By Ryan Laverty
You can feel the excitement and anticipation in the voice of Calgary RoughNeck’s Head Coach and General Manager, Kevin Melnyk.
A former member of Canada’s national lacrosse team, Melnyk has a solid idea of what it will take to add a winning team to Calgary’s sports arena. And with a few key acquisitions at last Friday’s National Lacrosse League expansion draft, he seems well on his way to making it all happen.
"We picked up about three or four guys that we will build around," explained Melnyk. "The rest of the players will be packaged and traded."
Now, the real work begins. With the addition of four teams to the already competitive NLL, the task for the Calgary franchise is to find quality players not affiliated with the competition already.
"The majority of our players will be coming out of the Western Lacrosse Association, in British Columbia," noted Melnyk.
However, there will be some homegrown talent showcased in November when the inaugural season kicks off. The RoughNecks traded away both a first-round and a second-round draft pick to the New York Saints. In return, they acquired Ryan Campbell of Burnaby, B.C., Ben Prepchuk of Sherwood Park, Alta., and Calgary’s own Jason Wulder.
With both Prepchuk and Wulder on board for the 2001-2002 season, the RoughNecks have two thirds of the NLL’s Alberta contingent on the squad. The remaining third is Calgary’s Kaleb Toth. But, after his breakout season last year for the Toronto Rock, Toth is too expensive a commodity for Melnyk and co. to pick up.
As for other potential local talent, Melnyk believes that in order to make it to the NLL, players need to first hone their skills in either the WLA or in the Ontario Lacrosse Association.

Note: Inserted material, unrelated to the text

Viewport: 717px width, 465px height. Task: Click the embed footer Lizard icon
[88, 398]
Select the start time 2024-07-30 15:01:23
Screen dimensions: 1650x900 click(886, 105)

"To take a guy out of the Calgary Junior or Senior program and throw him into the NLL, would be the same as taking a guy out of the East Coast Hockey League and throwing him into the NHL," Melnyk reasoned. "They’d be like a deer caught in headlights."
The speed and strength of players in the NLL–the same attributes that would overwhelm the Calgary boys–is exactly what the RoughNecks are counting on to fill the Saddledome.
With tickets ranging from $12 to $38, lacrosse will be a viable alternative to other overpriced professional sports. And if Melnyk is right in his prediction, "I think we could contend for a playoff spot." Calgary fans may have something to cheer about come April of next year.